Subject: Re: [rt.cpan.org #117127] selector_to_xpath wth css selector using :contains
Date: Tue, 30 Aug 2016 21:16:02 +0200
To: bug-HTML-Selector-XPath [...] rt.cpan.org
From: Max Maischein <corion [...] corion.net>
Hello Michal, thank you very much for analyzing the issue and sending a patch. Show quoted text
> There seems to be a problem when converting css selectors to xpath if they > use :contains pseudoclass.
I think part of the problem is that the :contains() selector was never really specified and is now deprecated. As implemented in HTML::Selector::XPath and its test suite, :contains only applies to the immediate node, not its child nodes.
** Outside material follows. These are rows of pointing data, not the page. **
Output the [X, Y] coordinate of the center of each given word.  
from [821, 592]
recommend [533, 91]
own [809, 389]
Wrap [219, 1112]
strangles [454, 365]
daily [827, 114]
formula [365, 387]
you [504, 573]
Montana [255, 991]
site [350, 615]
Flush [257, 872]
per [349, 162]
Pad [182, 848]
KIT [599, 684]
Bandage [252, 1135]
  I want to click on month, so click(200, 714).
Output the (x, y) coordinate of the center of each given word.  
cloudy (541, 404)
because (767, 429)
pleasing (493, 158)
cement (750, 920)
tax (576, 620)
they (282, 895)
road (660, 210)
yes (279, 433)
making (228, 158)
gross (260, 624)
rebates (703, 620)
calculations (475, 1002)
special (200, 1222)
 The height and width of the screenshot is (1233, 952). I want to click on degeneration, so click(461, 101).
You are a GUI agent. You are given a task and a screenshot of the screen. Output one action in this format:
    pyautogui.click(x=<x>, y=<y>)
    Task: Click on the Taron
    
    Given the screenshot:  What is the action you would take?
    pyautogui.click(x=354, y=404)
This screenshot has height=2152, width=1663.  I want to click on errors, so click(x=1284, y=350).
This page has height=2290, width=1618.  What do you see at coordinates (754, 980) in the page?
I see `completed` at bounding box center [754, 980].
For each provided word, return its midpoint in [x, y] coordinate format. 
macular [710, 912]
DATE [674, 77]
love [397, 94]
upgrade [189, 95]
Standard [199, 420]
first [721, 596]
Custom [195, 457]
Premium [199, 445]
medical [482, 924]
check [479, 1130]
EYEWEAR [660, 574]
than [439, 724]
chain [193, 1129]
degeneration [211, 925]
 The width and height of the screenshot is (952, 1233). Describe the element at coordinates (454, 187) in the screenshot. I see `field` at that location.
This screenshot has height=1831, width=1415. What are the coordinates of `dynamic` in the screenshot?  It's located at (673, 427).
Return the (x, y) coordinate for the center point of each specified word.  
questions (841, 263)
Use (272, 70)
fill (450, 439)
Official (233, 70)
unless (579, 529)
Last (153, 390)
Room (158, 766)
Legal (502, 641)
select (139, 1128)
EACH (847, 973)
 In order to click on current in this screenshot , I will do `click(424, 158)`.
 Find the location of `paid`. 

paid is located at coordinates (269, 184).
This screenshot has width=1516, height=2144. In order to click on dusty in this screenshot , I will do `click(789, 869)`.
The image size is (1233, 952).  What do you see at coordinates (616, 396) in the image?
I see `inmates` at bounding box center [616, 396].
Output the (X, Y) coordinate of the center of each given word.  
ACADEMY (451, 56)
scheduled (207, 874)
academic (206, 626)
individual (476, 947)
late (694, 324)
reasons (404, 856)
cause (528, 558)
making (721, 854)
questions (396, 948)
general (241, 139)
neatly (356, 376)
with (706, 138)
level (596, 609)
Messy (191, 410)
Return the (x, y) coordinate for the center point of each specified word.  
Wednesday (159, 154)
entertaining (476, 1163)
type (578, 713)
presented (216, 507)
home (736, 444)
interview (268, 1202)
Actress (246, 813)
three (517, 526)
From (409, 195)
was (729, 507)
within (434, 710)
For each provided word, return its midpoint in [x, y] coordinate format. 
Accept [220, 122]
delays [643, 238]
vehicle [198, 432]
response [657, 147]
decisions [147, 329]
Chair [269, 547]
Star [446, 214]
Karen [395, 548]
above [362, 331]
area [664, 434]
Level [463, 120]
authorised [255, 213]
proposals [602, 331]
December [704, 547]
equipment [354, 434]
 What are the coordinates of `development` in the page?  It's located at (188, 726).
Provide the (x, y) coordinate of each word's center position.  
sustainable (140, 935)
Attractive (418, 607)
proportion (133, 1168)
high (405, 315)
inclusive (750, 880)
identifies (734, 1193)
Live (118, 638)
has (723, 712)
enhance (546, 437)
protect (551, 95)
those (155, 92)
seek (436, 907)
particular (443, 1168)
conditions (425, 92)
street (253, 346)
Show quoted text
> Consider following html: > > ##### > <label ><span >Title</span> > <span >*</span> </label> > ##### > > now if I try following css selector (say in Chrome console) > "label:contains('Title')" it returns <label>...</label>
Neither Firefox nor Chrome implement the :contains() selector natively . The jQuery documentation supports your usage case of selecting all nodes which themselves or whose children contain a given text [1], but it also claims that the text may even span nodes, which your approach does not support... Show quoted text
> Could you please apply it?
I have to think about a backwards compatible way that allows the also very useful old way of only selecting nodes whose immediate text contains the search text, so users have a simple way to adapt their queries to the changed semantics. Also, I have to see if/how jQuery supports text spanning across nodes and how it still matches that. My test case is the following HTML: <a href="Other"><p>Yes No No</p></a> <a href="No">Yes</a><a href="Yes">No</a> <a href="No"><p>Yes</p></a><a href="Yes">No</a> with this selector: a:contains("YesNo") And I expect the two following tags to match: <a href="No">Yes</a><a href="Yes">No</a> <a href="No"><p>Yes</p></a><a href="Yes">No</a> Basically this addition to t/02_html.t === --- input <a href="Other"><p>Yes No No</p></a> <a href="No">Yes</a><a href="Yes">No</a> <a href="No"><p>Yes</p></a><a href="Yes">No</a> --- selector a:contains("YesNo") --- expected <a href="No">Yes</a><a href="Yes">No</a> <a href="No"><p>Yes</p></a><a href="Yes">No</a> And currently, that fails and I'm not really sure how to fix it. -max [1] https://api.jquery.com/contains-selector/